For example, I think the twitterization of information has been bad in the
sense that it reduces information in it's deepness, I think part of the reason
for the success of twitter is that in the modern age we have more and more
things competing for our attention, and therefor less time to dedicate to
various pursuits. Twitter answered this problem by placing a hard limit on
characters... which reduced time needed to consume, but failed to provide
mechanisms that provided _good_ content, in favor of _short_ content.

The tldr being a better form that fills this niche, perhaps, would be the kind
of thing that would assist those of us who value content quality but still
don't want to spend too much time on something that is of unknown quality.
Medium did something interesting in this regard by giving readers time to read
estimates. They still lack quality indicators, as do most information outlets.
Some of my ideas for solutions would be machine ratings of strength of logic,
or argument-map generation. So I'm coming at the issue in a more abstract way.

All that said, and despite my original no, I will give my version of the tldr.

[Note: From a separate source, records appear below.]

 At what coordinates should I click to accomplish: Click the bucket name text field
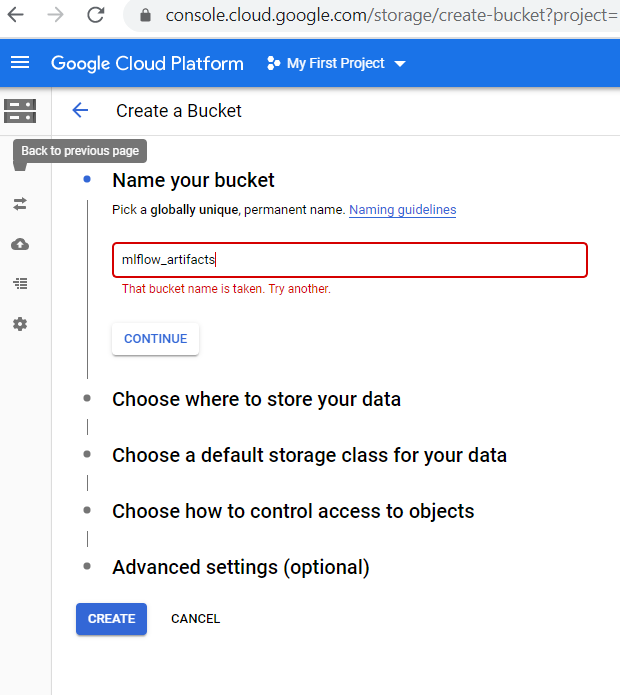(x=349, y=260)
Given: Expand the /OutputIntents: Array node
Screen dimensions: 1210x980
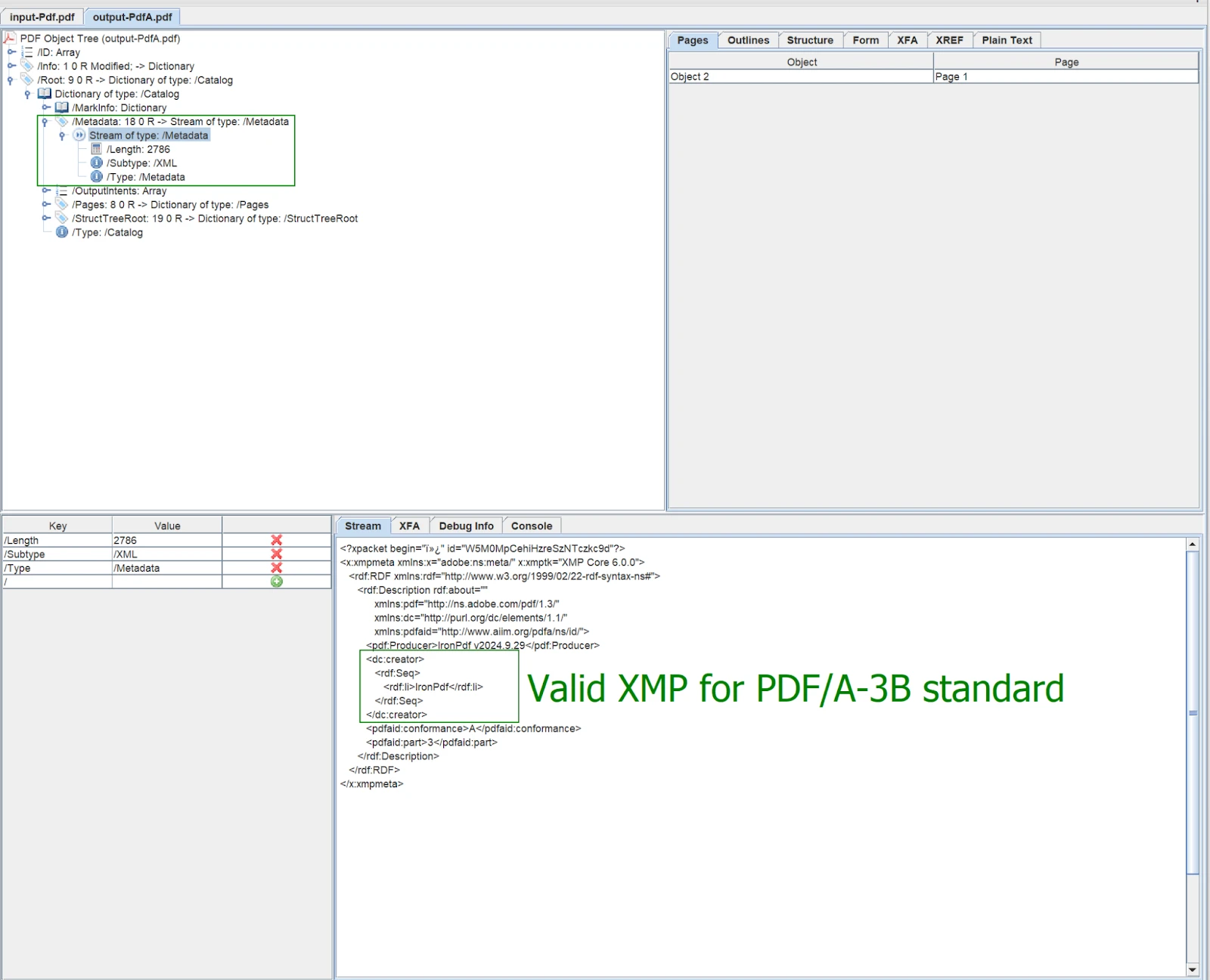Looking at the screenshot, I should point(46,191).
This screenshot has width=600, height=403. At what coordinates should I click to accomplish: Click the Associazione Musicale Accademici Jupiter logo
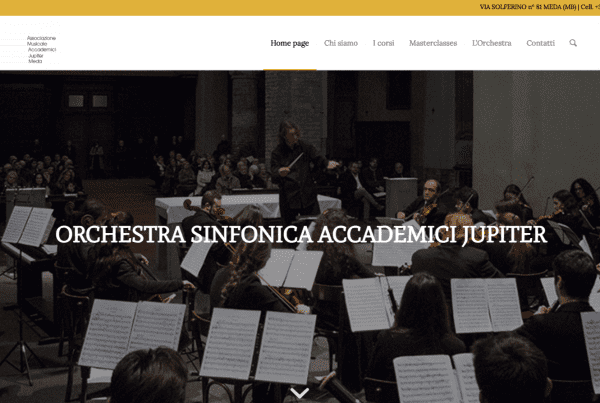pyautogui.click(x=30, y=43)
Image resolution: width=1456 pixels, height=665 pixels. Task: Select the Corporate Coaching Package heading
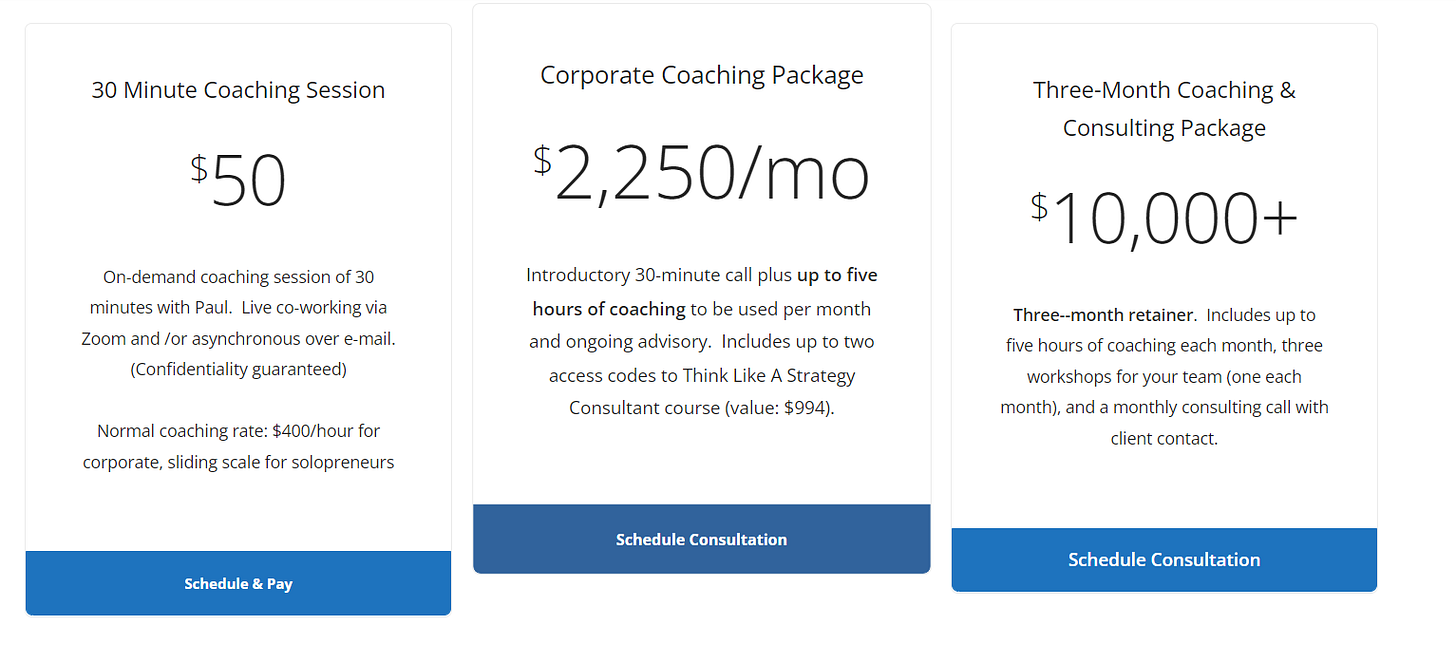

 _Loneliness is an issue that seems to disproportionately affect men, but it
shouldn 't be confused with social isolation. One can feel isolated and lonely
despite social connectedness. For the most part it boils down to a lack of
trust, and therefore intimacy in conversation and other actions which are
failing to meet emotional needs of men. While most indicators show that a
relationship such as marriage often meets the emotional needs through a
partner, they also show that once in a relationship where emotional needs are
met social isolation increases. Hope is not lost though, there are techniques
that can be used, such as reframing or CBT, to help lonely people get out of
that rut, and much of it will need to be not just singular but cultural. If
you're lonely, just know you aren't the only one, and the situation can
improve, and knowing others often feel the same way despite hiding it (like
you hide yourself) is likely to be a threshold that can help you overcome the
fear needed to make the positive moves needed to progress._

Slightly off-topic, but I wonder how much the chilling-effect of the
surveillance society has increased this loneliness due to lack of trust
(perhaps of the medium and not of the person on the other end).

------
jnsaff2
We have a small group of men, mostly ex colleagues from different IT contracts
that kind of acts as like a support group doing simple things like going to a
driving range or bouldering or beers in London.

Drop me a line if you'd like to join sometime.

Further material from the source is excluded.